So gab es heuer bei Kämpfen zwischen Aserbaidschan und Armenien um die Enklave Berg-Karabach dutzende Tote, und auch auf dem Balkan hat sich die Lage durch die immer forscher vorgetragenen bosnisch-serbischen Sezessionsbestrebungen alles andere als entspannt. Auch zwei Jahrzehnte nach dem Ende der Bürgerkriege in Ex-Jugoslawien.

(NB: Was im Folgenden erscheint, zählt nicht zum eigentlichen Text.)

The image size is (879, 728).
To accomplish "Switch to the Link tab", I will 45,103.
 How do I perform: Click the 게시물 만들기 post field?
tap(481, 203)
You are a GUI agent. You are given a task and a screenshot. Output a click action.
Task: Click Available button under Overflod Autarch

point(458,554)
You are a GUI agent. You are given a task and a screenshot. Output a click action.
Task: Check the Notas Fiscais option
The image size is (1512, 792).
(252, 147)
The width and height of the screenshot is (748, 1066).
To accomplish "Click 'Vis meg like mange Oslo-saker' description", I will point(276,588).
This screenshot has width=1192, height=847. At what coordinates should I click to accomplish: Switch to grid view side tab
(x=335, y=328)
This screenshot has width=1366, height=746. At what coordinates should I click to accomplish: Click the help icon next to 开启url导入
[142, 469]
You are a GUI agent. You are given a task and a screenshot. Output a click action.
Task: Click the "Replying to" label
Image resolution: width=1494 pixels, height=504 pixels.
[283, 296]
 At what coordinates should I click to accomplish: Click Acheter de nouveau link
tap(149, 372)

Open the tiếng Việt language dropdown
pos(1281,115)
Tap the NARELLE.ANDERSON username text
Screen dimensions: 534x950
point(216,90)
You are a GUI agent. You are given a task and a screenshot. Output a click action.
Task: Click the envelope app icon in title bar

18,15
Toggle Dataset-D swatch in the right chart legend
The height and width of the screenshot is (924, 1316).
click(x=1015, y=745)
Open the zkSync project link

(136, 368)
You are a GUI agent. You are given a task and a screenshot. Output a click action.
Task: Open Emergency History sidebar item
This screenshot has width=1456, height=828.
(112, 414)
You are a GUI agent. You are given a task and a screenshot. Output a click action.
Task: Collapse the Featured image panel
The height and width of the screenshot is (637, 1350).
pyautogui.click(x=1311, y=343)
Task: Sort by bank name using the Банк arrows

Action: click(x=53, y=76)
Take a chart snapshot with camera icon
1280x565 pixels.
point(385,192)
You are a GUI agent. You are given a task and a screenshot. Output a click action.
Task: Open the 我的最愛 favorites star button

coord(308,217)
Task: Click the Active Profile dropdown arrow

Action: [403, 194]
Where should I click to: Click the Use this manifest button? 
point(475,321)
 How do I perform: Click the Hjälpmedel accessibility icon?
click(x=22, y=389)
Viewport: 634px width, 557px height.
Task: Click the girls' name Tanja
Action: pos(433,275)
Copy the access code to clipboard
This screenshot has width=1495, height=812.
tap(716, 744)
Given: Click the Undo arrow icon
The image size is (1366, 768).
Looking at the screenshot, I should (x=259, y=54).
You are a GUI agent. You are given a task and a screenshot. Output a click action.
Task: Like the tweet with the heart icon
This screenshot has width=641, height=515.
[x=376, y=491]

“Mit Damage Control (Schadensbegrenzung) ist schon viel erreicht”, brachte ein OSZE-Diplomat im APA-Gespräch die Erwartungen an das Vorsitzland auf den Punkt. “Es wäre bereits ein Erfolg, wenn weiter alle an einem Tisch bleiben.” Eine zusätzliche Unwägbarkeit bildet der außenpolitische Kurs der künftigen US-Regierung unter Präsident Donald Trump, der zuletzt ein atomares “Wettrüsten” in den Raum gestellt hatte.

Treffen der Außenminister

Anfang Dezember absolvierte Kurz beim OSZE-Ministerrat in Hamburg einen Marathon an bilateralen Treffen und kam mit einem Drittel der 50 angereisten Außenminister zusammen, darunter John Kerry (USA), Sergej Lawrow (Russland) und Pawlo Klimkin (Ukraine).

Das Jahrestreffen legte aber wieder einmal die großen politischen Differenzen zwischen dem Westen und Russland offen. Der scheidende OSZE-Vorsitzende, Deutschlands Außenminister Frank-Walter Steinmeier, wünschte seinem Nachfolger vor allem “gut Glück” und “gute Nerven”, und fügte hinzu: “Den rauen Wind, der uns im letzten Jahr ins Gesicht geweht ist, den werdet ihr auch spüren.”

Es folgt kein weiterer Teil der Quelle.